▶ Exercise goal: Would you return, word for word, the lines of the data below from the line with "Click the vertical scrollbar thumb" through the line with "Toggle Layer 1 power button", and no others?
** Opening Data for review block **
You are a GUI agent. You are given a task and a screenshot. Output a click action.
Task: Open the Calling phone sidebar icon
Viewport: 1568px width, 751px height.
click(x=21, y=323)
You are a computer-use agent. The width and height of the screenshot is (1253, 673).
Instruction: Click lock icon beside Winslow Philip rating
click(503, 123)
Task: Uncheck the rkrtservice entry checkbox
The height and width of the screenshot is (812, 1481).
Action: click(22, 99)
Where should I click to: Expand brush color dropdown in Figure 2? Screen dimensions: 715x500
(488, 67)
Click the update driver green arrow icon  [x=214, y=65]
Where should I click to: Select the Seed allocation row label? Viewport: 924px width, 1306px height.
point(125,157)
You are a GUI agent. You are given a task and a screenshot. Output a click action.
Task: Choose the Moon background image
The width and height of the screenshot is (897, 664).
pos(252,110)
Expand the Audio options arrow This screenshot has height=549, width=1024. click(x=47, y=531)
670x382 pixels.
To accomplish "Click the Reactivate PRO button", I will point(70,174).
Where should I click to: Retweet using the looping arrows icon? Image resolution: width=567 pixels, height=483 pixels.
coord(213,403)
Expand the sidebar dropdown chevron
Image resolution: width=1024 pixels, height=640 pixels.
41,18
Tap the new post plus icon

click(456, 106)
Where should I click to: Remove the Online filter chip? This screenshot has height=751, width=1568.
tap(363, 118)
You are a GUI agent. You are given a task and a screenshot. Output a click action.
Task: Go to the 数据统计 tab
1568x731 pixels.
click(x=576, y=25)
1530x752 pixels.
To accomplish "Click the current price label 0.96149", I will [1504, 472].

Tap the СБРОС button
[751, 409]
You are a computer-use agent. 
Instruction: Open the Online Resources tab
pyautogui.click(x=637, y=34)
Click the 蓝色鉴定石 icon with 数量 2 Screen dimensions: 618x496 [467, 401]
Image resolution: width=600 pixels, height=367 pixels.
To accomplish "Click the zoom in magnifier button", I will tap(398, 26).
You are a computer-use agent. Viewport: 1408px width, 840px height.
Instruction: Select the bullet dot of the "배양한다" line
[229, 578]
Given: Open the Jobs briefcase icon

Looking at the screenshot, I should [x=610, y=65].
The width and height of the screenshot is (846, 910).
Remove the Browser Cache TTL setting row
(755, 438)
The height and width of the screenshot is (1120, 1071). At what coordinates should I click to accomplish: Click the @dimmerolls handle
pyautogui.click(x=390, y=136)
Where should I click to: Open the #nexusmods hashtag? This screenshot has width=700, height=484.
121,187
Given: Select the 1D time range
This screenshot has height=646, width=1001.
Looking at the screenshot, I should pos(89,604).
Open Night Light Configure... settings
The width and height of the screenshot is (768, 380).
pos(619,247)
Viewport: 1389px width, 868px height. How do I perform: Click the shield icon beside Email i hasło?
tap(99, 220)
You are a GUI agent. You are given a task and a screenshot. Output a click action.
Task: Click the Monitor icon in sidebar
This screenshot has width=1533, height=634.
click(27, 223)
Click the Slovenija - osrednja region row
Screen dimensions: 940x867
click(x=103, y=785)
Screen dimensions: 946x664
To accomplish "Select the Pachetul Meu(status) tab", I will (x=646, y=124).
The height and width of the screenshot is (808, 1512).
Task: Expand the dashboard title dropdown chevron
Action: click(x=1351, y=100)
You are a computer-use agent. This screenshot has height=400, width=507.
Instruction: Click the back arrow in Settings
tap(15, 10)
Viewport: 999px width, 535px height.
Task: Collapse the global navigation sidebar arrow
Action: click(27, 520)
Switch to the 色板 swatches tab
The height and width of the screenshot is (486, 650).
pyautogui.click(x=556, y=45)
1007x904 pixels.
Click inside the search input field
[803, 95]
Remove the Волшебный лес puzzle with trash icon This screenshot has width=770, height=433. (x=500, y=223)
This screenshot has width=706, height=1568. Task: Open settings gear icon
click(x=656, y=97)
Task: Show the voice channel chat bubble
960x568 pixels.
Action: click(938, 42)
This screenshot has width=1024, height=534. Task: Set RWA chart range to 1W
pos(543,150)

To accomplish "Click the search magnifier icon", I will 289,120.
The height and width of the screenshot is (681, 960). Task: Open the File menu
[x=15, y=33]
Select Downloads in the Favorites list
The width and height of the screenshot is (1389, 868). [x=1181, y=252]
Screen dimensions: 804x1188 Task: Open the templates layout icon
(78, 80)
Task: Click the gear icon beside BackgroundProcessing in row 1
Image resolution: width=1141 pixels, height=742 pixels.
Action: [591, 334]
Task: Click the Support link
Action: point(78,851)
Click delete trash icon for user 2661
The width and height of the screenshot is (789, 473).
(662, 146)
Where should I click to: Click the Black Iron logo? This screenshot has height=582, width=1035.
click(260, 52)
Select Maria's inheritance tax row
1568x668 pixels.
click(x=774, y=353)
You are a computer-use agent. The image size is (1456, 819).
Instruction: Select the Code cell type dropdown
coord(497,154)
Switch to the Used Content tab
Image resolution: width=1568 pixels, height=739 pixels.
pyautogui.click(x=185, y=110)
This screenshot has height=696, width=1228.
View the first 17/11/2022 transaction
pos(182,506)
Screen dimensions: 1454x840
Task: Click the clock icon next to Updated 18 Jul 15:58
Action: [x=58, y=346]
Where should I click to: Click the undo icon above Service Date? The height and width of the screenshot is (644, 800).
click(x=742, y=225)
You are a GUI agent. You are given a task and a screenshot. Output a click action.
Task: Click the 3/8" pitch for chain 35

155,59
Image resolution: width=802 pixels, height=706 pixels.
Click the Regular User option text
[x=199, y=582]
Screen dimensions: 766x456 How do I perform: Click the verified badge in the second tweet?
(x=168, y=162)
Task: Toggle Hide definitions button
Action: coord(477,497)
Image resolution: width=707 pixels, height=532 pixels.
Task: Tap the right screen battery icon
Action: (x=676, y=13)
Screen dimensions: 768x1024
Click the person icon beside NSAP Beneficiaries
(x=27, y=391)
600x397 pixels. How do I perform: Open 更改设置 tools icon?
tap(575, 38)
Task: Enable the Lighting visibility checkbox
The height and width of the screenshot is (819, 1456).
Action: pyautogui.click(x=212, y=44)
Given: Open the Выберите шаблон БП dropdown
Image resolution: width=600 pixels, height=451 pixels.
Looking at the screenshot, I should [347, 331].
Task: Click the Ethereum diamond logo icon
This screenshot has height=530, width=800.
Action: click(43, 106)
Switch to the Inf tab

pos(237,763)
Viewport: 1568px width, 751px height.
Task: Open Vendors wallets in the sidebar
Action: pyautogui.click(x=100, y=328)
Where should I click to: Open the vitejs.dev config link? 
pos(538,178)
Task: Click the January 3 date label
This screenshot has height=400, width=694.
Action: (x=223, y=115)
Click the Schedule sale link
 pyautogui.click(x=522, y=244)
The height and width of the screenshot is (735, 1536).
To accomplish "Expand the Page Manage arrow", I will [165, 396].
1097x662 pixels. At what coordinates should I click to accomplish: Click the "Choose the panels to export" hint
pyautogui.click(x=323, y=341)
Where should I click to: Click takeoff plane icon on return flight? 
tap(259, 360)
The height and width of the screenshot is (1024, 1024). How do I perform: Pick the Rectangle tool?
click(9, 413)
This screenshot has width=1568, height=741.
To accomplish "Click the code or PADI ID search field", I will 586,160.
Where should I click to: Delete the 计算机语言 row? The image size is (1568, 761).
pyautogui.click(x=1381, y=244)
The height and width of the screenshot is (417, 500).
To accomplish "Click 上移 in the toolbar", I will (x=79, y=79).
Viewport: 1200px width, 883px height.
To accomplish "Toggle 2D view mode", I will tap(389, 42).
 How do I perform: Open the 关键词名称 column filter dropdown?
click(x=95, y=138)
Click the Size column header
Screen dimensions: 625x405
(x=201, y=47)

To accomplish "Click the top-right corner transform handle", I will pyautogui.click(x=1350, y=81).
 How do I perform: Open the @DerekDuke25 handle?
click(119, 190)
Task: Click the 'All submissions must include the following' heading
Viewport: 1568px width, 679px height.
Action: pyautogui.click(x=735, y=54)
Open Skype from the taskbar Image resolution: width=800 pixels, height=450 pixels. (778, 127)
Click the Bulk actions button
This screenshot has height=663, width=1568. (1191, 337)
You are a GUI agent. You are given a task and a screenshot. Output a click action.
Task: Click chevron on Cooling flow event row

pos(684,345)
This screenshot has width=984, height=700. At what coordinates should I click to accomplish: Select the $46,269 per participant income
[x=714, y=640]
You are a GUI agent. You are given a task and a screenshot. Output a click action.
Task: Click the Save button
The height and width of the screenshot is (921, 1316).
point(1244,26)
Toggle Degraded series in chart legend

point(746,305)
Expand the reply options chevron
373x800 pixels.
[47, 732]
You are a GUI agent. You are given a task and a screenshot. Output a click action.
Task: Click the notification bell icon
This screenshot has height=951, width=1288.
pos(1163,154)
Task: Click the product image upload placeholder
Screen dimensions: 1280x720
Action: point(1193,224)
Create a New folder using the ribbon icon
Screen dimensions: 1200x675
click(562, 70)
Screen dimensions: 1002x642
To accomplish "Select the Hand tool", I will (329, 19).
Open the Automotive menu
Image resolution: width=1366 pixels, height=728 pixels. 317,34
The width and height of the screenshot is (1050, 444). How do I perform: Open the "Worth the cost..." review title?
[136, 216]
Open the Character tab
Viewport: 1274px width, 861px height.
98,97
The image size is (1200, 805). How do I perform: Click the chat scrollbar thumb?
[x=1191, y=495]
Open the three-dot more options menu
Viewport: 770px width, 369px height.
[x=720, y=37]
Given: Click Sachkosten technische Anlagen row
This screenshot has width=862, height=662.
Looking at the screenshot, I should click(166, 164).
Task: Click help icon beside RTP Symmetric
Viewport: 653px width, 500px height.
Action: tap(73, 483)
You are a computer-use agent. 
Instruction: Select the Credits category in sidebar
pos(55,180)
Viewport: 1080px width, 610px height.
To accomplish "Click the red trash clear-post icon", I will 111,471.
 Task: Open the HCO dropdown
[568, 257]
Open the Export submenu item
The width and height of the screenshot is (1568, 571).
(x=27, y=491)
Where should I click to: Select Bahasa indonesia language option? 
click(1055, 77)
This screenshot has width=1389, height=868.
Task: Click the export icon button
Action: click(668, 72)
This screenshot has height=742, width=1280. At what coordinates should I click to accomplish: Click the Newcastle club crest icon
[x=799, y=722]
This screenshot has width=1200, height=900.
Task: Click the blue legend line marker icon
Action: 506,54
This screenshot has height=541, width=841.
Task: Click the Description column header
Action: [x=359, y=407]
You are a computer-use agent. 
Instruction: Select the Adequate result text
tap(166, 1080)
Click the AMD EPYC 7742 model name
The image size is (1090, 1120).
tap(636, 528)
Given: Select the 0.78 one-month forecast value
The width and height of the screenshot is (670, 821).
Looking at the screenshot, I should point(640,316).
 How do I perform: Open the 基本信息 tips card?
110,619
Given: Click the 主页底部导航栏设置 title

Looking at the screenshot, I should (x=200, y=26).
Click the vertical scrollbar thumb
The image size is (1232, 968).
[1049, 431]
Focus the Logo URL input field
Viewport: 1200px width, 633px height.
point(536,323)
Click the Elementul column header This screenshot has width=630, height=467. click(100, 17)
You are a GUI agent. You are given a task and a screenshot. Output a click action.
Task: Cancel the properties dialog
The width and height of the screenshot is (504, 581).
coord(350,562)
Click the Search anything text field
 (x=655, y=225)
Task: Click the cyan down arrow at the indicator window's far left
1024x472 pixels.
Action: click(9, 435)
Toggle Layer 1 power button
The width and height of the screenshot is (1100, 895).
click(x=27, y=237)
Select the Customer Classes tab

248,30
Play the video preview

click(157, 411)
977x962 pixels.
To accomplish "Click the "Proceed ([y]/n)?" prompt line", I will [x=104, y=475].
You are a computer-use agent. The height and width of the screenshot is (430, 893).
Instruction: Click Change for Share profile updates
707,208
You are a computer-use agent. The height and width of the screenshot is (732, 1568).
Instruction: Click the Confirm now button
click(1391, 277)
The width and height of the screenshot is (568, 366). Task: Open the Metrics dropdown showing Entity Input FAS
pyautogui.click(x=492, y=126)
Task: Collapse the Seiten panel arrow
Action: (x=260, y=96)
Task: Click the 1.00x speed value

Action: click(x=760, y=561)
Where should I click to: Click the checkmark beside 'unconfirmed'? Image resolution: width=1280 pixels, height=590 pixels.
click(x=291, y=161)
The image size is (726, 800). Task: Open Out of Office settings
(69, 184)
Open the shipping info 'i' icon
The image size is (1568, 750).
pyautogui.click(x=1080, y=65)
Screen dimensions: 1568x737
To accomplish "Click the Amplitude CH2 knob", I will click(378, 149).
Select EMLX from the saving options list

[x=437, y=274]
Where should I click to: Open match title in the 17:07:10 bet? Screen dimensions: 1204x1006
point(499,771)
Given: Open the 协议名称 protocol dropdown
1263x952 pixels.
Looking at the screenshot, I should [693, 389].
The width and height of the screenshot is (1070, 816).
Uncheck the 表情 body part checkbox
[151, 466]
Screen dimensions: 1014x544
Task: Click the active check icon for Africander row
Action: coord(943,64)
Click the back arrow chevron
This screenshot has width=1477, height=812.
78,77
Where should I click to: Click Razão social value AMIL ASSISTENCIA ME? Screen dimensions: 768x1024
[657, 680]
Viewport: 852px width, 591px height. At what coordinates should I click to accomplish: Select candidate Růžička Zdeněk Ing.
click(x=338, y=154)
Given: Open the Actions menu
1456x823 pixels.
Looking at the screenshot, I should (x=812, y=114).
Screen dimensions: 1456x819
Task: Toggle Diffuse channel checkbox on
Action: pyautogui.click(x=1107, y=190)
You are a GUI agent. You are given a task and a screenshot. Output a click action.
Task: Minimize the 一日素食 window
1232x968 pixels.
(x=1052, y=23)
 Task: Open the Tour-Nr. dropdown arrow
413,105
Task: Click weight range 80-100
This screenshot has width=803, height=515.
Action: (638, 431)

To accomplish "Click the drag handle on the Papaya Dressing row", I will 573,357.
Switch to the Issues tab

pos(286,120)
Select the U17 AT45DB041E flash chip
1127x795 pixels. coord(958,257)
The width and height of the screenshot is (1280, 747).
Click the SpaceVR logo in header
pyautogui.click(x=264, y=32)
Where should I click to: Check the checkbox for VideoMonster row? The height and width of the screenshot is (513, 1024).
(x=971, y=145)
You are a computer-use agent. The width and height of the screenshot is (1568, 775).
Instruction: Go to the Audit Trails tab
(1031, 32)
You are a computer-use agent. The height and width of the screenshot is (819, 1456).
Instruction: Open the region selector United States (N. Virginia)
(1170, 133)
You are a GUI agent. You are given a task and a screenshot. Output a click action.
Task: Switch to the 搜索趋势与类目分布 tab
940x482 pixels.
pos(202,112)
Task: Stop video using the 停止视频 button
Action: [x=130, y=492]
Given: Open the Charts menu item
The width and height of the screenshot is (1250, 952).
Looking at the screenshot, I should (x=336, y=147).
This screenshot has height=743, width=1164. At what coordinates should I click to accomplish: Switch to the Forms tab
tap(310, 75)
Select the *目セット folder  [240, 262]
** Closing Data for review block **
▶ Finished exercise:
Click the vertical scrollbar thumb
The image size is (1232, 968).
[1049, 431]
Focus the Logo URL input field
Viewport: 1200px width, 633px height.
point(536,323)
Click the Elementul column header This screenshot has width=630, height=467. click(100, 17)
You are a GUI agent. You are given a task and a screenshot. Output a click action.
Task: Cancel the properties dialog
The width and height of the screenshot is (504, 581).
coord(350,562)
Click the Search anything text field
 (x=655, y=225)
Task: Click the cyan down arrow at the indicator window's far left
1024x472 pixels.
Action: click(9, 435)
Toggle Layer 1 power button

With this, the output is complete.